Visioni

Nell’universo di Koltès alla scoperta del Novecento

Nell’universo di Koltès alla scoperta del NovecentoBernard Maria Koltès, NYC1983 – Elsa Ruiz

Teatro Una mostra al Valle curata dal fratello del drammaturgo François, tra foto e nuove traduzioni

Pubblicato quasi 3 anni faEdizione del 15 gennaio 2022

Una mostra al Valle per conto del Teatro di Roma offre l’occasione al pubblico italiano di conoscere meglio uno dei più grandi drammaturghi europei del secondo novecento, Bernard-Marie Koltès (fino al 30 gennaio, giovedì venerdì e sabato h 17-20, domenica h11-18). La mostra è curata dal fratello dell’artista, François Koltès, che con lui collaborò agli allestimenti giovanili dei suoi primi testi, considerando del resto che lo scrittore è morto giovanissimo, a 41 anni (1948-1989). Ma nella sua breve vita è riuscito a produrre un patrimonio teatrale che resta fondamentale nel 900 europeo.
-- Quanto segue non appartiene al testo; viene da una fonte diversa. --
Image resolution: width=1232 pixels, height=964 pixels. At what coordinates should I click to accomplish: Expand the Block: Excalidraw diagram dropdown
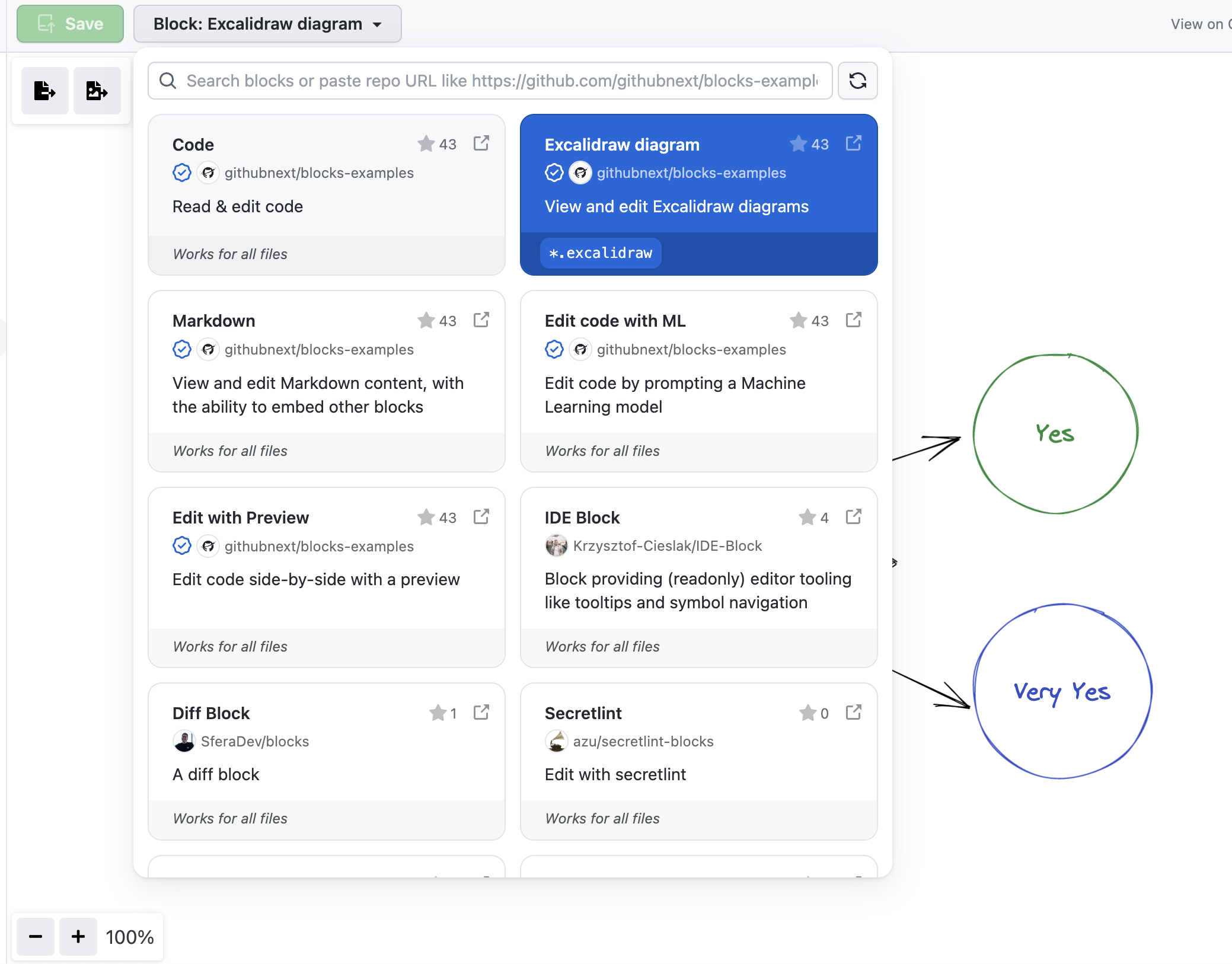coord(267,24)
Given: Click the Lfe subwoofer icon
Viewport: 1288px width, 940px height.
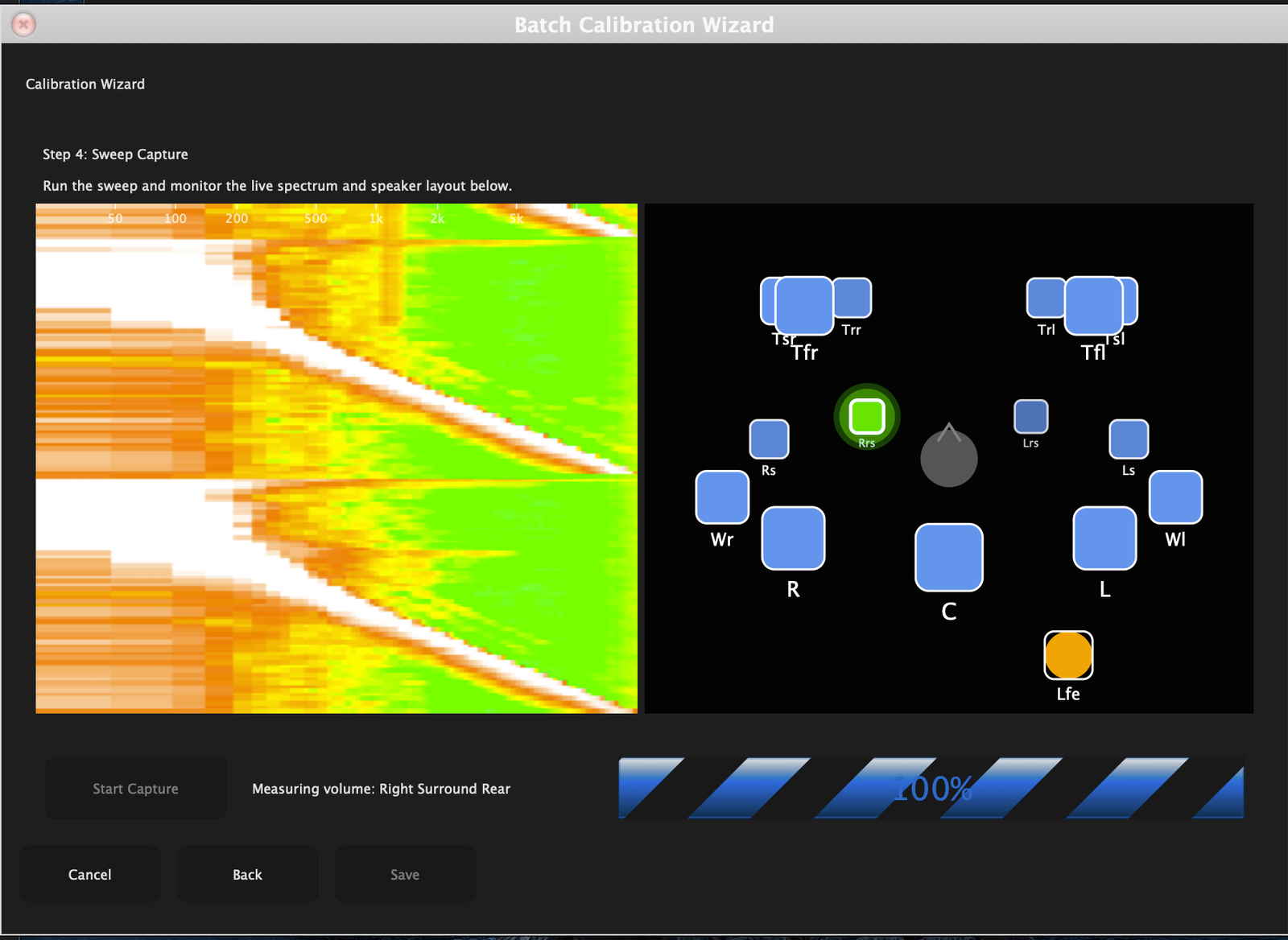Looking at the screenshot, I should tap(1067, 656).
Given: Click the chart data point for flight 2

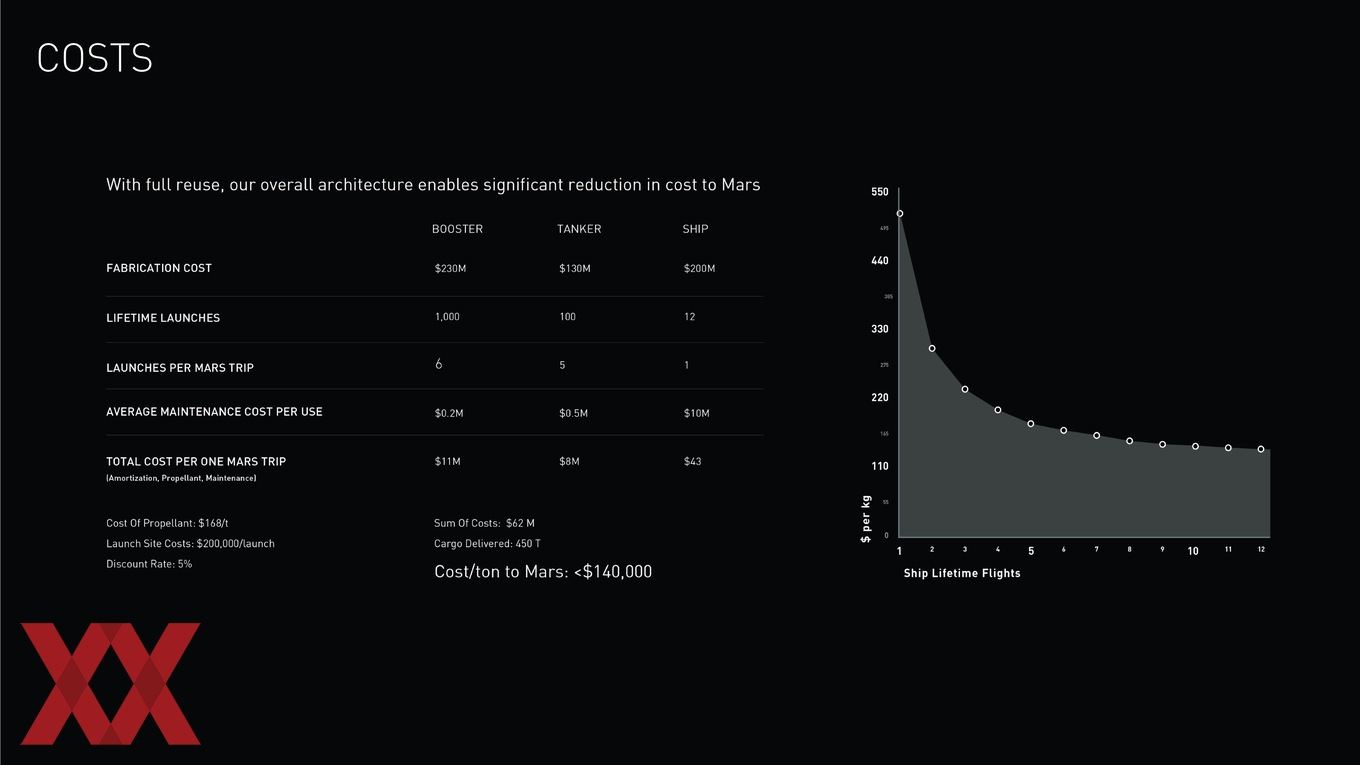Looking at the screenshot, I should (x=932, y=348).
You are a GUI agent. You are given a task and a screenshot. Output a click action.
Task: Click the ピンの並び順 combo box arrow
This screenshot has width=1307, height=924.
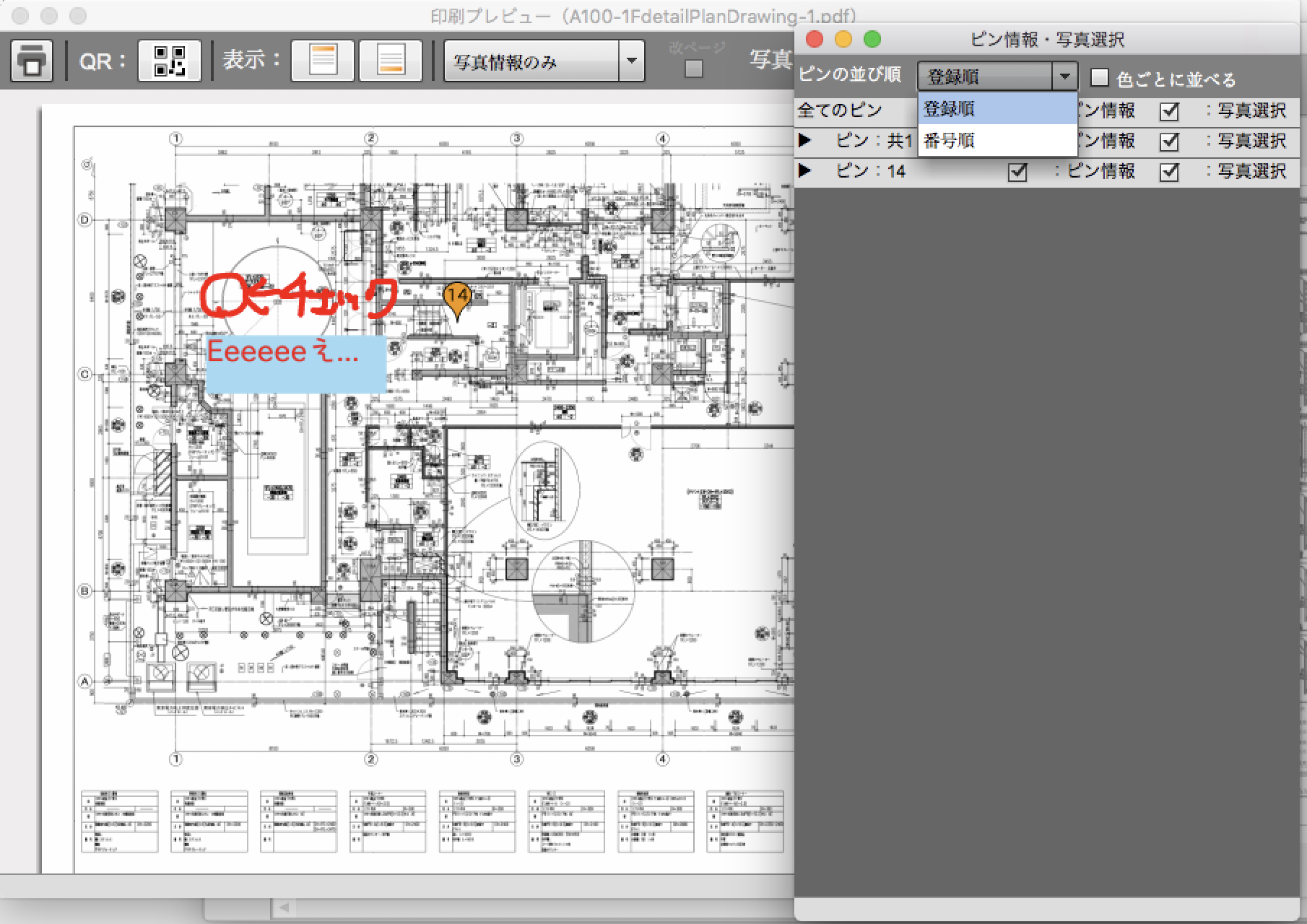click(x=1064, y=77)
NATO a Metz, nel nordovest della Francia, da famiglia borghese, «sublimò» fin da giovanissimo nella lettura e nella scrittura il proprio disagio, sulla spinta del ’68 e dei grandi viaggi. Fu iscritto al Pcf, anche se la rigidità dei comunisti francesi non gli era facile da accettare. Amava raccontare di aver subito la fascinazione, e l’attrazione, per il teatro nell’assistere ad una interpretazione di Maria Casarès. Da quella vibrante scoperta, è cominciato un suo percorso, che lo ha portato a sperimentare modelli diversi di scrittura (e nei primi tempi anche di pratica teatrale), affinando e rendendo sempre più essenziale il suo stile.
Con quella fiamma espressiva, si presentò al debutto nella sezione off del festival d’Avignone, per arrivare in breve, mentre il suo lavoro cominciava a essere conosciuto nell’ambiente, all’incontro con il genio registico di Patrice Chereau, giovane anche lui ma già famoso e riconosciuto dopo esser stato allievo di Strehler a Milano, che si innamorò del suo teatro, della sua essenzialità e della consapevolezza umana che portava in dote. Tanto che ne ha messo in scena quasi tutti i testi nel grande spazio che dirigeva a Nanterre, imponendolo all’attenzione di tutta Europa.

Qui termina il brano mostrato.